Requirement →
Copy out each line below that has the word "three" in it.

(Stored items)
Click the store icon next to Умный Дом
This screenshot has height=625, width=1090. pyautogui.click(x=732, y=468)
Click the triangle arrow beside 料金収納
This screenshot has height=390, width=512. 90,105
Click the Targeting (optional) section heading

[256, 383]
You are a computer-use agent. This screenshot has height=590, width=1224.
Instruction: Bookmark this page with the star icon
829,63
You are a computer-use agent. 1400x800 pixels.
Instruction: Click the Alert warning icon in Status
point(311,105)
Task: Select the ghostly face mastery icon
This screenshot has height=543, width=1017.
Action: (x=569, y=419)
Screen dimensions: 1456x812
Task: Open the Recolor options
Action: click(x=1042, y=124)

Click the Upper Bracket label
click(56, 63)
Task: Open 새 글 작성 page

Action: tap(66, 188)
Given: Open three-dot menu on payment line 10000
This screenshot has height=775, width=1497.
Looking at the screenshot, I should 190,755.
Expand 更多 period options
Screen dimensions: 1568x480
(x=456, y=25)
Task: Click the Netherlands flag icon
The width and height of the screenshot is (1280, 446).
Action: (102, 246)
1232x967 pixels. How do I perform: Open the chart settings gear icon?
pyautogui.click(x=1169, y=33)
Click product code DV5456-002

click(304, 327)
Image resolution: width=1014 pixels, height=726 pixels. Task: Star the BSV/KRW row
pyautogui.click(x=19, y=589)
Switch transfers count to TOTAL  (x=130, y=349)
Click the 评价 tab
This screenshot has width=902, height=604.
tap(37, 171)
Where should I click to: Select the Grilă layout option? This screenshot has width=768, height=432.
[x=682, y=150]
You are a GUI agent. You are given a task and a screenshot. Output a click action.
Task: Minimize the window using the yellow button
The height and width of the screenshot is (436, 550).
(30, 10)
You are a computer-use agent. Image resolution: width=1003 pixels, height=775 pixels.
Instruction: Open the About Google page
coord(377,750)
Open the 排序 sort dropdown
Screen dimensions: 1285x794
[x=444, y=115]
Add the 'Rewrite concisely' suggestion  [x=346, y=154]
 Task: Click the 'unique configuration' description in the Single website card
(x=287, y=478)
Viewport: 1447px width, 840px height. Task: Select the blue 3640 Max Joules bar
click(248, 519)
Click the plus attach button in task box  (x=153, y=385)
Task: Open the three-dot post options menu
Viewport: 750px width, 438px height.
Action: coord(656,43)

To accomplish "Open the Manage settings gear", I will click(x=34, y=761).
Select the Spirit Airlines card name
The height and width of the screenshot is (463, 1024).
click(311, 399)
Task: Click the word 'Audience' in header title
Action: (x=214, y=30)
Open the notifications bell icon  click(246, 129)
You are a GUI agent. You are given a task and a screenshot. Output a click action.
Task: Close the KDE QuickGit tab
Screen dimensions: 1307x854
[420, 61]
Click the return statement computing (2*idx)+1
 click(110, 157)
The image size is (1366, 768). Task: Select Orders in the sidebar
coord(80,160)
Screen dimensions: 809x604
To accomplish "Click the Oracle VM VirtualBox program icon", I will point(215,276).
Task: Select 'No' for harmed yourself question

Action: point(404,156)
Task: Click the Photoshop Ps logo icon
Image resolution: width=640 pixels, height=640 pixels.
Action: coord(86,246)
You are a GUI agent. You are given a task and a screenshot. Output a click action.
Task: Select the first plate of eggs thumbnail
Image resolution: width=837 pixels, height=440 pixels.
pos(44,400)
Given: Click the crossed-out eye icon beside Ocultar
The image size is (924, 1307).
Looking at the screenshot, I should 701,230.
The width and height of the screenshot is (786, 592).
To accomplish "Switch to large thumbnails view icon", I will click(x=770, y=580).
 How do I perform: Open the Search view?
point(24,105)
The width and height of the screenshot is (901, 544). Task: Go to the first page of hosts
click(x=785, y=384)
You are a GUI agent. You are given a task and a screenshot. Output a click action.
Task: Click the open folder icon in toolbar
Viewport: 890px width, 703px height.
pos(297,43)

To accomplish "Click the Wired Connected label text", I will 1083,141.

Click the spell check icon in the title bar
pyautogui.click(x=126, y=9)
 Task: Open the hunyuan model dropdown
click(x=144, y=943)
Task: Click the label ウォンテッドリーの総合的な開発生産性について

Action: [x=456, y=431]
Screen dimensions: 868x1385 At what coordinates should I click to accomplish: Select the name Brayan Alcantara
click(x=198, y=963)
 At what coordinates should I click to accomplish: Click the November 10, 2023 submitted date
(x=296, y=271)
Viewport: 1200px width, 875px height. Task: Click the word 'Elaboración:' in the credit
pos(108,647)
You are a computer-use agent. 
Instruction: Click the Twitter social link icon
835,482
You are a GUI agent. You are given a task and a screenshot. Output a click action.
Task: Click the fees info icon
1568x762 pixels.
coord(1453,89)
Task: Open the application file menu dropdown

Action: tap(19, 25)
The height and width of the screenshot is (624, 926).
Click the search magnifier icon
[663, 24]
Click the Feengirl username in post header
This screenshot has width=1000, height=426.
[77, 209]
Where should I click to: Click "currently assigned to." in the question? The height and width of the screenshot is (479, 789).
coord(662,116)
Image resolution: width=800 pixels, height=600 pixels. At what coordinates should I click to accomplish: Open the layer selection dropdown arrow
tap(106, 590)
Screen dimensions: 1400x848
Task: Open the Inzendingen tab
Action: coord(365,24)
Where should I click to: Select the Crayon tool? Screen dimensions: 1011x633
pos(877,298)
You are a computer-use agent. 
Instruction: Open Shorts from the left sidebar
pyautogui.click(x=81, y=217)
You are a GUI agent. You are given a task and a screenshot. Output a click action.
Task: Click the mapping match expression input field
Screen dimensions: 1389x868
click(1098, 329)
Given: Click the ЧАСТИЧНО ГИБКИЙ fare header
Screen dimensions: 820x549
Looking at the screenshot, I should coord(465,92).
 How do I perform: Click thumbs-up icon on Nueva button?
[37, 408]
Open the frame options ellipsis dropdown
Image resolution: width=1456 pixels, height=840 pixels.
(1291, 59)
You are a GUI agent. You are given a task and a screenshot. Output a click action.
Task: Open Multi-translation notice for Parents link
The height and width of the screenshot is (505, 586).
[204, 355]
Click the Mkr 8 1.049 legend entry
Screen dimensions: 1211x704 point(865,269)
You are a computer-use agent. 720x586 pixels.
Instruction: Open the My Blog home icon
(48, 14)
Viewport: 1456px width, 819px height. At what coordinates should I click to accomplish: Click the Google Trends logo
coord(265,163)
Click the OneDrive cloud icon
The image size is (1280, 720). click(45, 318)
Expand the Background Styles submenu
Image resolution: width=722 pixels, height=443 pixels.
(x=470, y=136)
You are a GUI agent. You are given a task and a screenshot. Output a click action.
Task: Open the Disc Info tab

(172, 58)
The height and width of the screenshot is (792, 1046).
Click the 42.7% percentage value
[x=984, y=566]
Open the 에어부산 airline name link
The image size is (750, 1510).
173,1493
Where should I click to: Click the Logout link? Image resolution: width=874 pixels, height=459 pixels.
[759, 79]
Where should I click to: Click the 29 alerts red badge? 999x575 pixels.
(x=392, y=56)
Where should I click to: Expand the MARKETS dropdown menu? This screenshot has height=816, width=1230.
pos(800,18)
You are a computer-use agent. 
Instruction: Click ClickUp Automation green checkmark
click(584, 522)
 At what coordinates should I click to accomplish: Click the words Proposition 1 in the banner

Reply →
Given: Open three-dot menu on payment line 10000
Task: Open the three-dot post options menu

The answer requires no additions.